If you pay or receive alimony, it is possible for you to petition the court. This petition will allow you to change the amount you are paying or receiving. The court has broad discretionary powers in the initial instance and in modification proceedings. Also, the court will only overturn this on appeal if in the presence of clear abuse.
Rules of Alimony Modification
Under Utah Code Ann § 30-3- 5(8)(i) and § 78B-14- 211, Utah Courts maintain continuing, exclusive jurisdiction to modify alimony awards throughout the existence of the support order based on a substantial material change in circumstance not foreseeable at the time of the divorce. See also, Moore v. Moore, 872 P.2d 1054, 1055. You can consider a change material if it relates to the basis upon which the original award from the trial court. Mineer v. Mineer, 706 P.2d 106, 1062 (Utah 1985).
If the parties involved reasonably contemplated a change in circumstances at the time of divorce, then the court does not consider it not legally cognizable as a substantial change in circumstances in modification proceedings. Dana v. Dana, 789 P.2d 726, 729. In order for a material change in circumstances to be contemplated in a divorce decree there must be evidence. This evidence should come preferably in the form of a provision within the decree itself, that the trial court (or the parties) anticipated the specific change. Durfee v. Durfee, 796 P.2d 713, 716.

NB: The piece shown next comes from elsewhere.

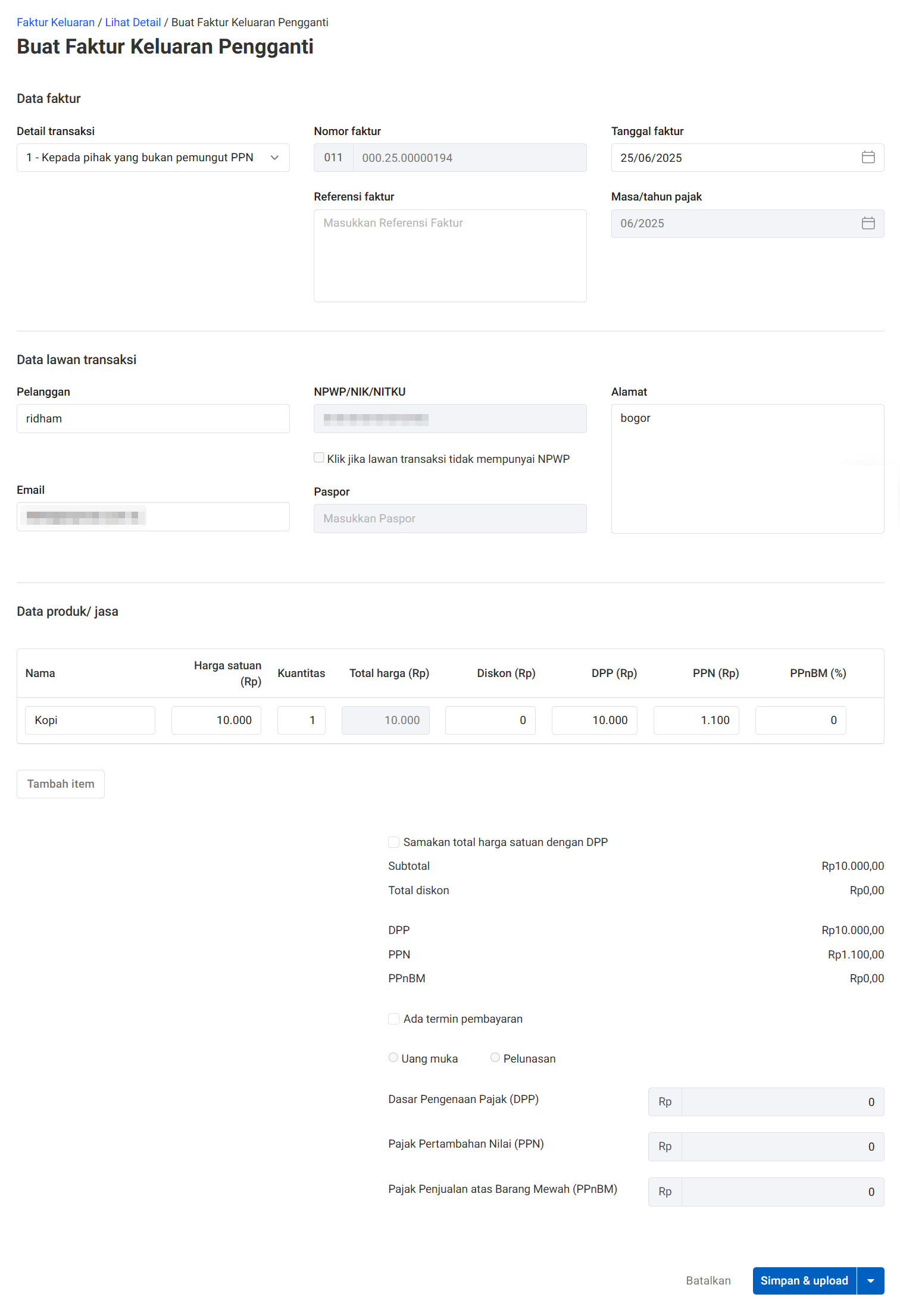Select the Diskon (Rp) input field
This screenshot has height=1316, width=900.
tap(490, 720)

The rule of modification has limits only to those needs that existed at the entering of the decree of divorce (unless the court finds extenuating circumstances that justify that action). Finally, the court generally does not consider the income of any subsequent spouse of the pay or, except the court may consider that spouse’s ability to share living expenses. See Utah Code Ann. § 30-3- 5(8)(i)(ii)&(iii).

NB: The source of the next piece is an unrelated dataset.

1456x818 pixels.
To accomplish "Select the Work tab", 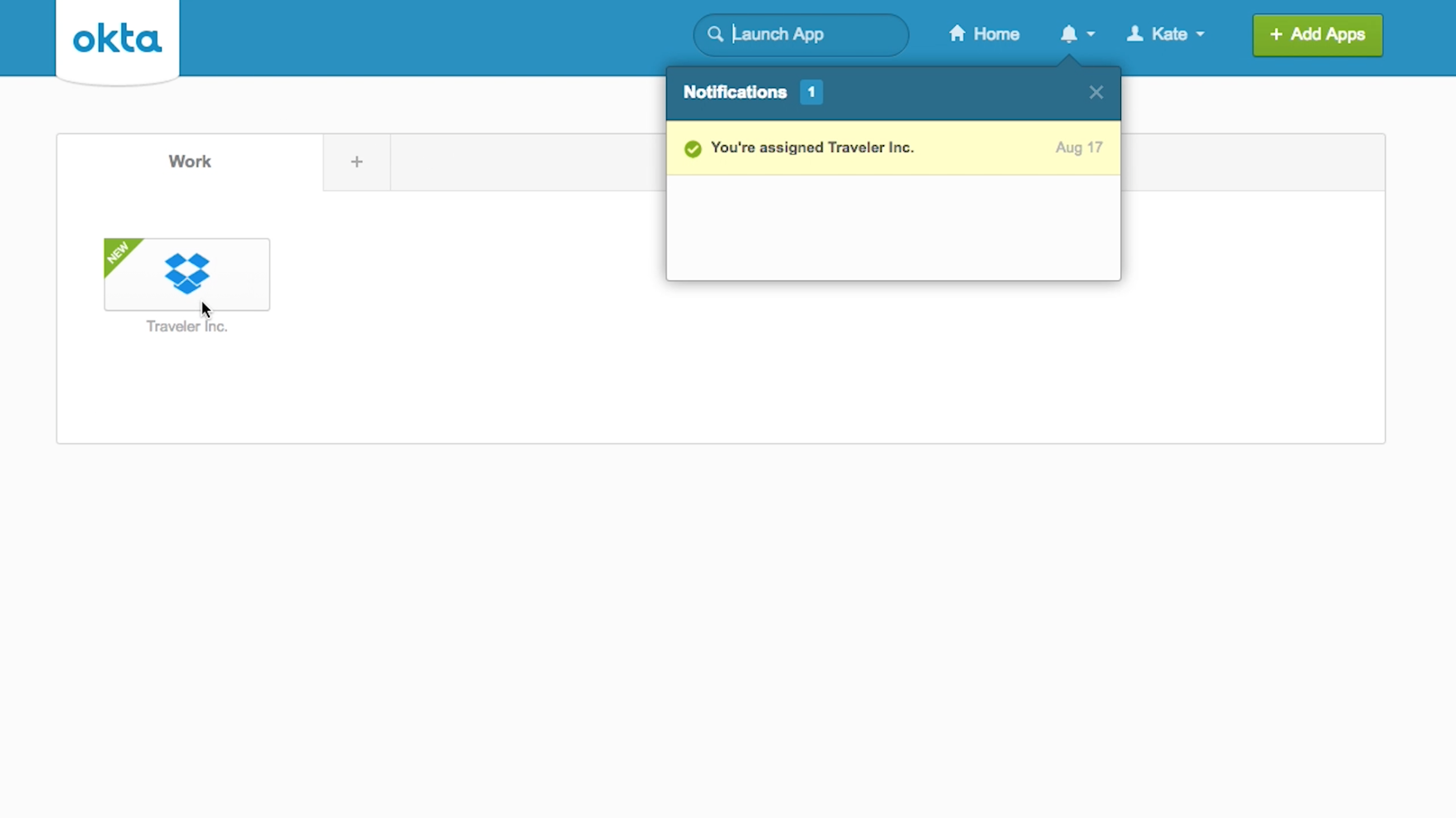I will coord(190,162).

In a Utah Court of Appeals case, Wall v. Wall, 2007 UT App 61, Mr. Wall petitioned the court to terminate his alimony obligation on the basis of Mrs. Wall’s completion of college and becoming qualified for full-time employment. The Court of Appeals upheld the trial court’s ruling that either her completing a college degree or her getting a job, or both, received consideration at the time of divorce. The Court found evidence of this in the trial court’s Findings of Fact (which contained the following statement: Mrs. Wall is a full-time student with limited recent work experience) and in Mrs. Wall’s complaint (which stated that she was attending college “in an attempt to obtain skills which would allow her sufficient income to support herself”).